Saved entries

********************

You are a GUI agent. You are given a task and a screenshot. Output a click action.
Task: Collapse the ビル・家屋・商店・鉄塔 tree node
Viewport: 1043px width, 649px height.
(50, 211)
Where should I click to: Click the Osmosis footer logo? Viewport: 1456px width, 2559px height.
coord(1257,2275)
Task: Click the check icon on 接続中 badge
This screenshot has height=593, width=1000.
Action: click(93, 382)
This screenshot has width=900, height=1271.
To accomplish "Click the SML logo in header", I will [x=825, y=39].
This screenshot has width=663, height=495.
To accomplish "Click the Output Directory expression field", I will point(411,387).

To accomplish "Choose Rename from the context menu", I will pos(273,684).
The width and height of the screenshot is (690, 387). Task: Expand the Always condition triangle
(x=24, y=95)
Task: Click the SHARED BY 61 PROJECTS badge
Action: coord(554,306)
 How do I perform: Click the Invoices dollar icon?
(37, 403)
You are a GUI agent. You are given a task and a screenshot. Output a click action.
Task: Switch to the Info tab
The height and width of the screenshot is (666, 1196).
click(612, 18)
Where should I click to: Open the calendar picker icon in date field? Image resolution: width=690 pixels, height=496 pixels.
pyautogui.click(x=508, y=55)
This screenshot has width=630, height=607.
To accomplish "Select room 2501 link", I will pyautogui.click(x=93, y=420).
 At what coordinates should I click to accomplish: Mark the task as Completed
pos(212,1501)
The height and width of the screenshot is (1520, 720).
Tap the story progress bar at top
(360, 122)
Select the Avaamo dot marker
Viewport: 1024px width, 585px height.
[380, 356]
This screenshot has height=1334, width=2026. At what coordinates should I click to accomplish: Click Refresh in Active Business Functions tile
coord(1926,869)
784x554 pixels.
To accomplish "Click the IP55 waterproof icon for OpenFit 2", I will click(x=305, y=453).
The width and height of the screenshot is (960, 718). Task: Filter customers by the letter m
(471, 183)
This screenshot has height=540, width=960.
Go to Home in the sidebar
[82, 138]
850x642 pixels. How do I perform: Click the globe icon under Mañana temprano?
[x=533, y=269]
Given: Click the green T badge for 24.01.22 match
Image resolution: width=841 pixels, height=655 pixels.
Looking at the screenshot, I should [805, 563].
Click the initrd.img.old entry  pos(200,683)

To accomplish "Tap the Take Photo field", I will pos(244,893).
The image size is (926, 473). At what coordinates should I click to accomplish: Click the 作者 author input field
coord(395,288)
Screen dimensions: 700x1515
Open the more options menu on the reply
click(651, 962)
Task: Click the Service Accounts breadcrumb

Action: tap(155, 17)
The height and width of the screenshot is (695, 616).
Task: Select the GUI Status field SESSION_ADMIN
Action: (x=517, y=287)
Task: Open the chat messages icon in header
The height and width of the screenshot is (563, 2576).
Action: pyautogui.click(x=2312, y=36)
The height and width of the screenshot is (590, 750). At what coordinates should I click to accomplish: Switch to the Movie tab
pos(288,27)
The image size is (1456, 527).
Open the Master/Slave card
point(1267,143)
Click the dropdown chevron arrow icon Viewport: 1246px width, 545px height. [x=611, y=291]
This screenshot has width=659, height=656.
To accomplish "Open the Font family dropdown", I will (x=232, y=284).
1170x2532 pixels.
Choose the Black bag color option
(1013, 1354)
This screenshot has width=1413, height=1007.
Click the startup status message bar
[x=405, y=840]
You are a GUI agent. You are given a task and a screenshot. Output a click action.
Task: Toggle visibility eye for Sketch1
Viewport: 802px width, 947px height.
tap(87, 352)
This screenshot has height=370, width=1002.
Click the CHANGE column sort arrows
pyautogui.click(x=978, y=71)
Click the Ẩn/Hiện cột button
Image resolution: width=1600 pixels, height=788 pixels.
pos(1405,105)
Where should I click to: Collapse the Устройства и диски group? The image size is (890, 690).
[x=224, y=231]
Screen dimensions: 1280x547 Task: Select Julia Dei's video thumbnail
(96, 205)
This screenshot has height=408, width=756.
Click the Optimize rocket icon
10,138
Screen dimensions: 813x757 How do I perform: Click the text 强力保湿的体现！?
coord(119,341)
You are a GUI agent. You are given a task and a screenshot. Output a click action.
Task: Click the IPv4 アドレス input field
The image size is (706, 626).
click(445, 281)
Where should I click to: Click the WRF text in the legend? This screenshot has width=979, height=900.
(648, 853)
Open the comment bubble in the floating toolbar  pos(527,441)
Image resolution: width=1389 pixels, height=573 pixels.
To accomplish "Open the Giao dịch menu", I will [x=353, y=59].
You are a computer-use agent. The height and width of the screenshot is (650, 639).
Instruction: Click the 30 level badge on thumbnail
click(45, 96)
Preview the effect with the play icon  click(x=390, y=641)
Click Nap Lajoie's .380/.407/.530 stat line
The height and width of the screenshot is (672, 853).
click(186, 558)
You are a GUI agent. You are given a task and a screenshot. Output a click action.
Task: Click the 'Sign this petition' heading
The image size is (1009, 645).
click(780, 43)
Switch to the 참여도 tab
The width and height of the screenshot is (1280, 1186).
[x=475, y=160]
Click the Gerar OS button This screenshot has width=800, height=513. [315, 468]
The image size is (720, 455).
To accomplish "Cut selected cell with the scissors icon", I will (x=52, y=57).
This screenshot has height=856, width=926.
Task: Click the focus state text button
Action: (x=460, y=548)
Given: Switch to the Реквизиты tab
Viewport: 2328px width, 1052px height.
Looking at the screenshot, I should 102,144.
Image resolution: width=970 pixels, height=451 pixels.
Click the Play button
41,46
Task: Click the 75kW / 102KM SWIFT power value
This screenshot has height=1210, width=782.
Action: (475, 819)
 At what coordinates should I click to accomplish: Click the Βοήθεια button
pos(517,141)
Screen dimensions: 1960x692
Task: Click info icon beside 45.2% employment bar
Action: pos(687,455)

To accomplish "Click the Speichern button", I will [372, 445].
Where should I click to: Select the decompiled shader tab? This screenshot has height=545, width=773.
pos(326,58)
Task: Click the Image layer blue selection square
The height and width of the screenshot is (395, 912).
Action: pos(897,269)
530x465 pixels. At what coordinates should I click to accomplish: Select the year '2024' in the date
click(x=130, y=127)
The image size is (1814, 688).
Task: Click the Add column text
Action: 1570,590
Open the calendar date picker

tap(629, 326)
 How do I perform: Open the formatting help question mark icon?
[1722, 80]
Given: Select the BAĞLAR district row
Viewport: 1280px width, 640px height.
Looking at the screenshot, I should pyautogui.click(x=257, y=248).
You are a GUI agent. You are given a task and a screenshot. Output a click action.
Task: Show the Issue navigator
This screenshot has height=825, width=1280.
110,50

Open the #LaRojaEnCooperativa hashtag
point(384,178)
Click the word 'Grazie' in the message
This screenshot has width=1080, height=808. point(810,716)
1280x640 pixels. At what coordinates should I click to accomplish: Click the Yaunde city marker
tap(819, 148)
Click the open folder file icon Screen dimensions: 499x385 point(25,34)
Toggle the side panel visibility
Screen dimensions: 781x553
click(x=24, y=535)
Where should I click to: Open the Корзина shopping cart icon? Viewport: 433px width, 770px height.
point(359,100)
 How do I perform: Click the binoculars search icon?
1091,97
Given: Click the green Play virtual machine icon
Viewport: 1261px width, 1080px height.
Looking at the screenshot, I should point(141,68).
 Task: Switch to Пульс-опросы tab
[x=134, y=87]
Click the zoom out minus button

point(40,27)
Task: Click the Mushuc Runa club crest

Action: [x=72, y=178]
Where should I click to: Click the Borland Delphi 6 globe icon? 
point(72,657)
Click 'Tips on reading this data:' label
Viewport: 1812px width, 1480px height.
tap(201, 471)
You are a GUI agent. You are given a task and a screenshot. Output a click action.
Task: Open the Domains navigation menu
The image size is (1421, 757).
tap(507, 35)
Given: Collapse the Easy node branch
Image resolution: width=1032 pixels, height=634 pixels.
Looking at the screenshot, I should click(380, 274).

********************

▶ ASSIGNMENT
Lines that hold the word "dropdown" are the ones to copy from the entries above.

▶ RESPONSE AREA
Click the dropdown chevron arrow icon Viewport: 1246px width, 545px height. [x=611, y=291]
To accomplish "Open the Font family dropdown", I will (x=232, y=284).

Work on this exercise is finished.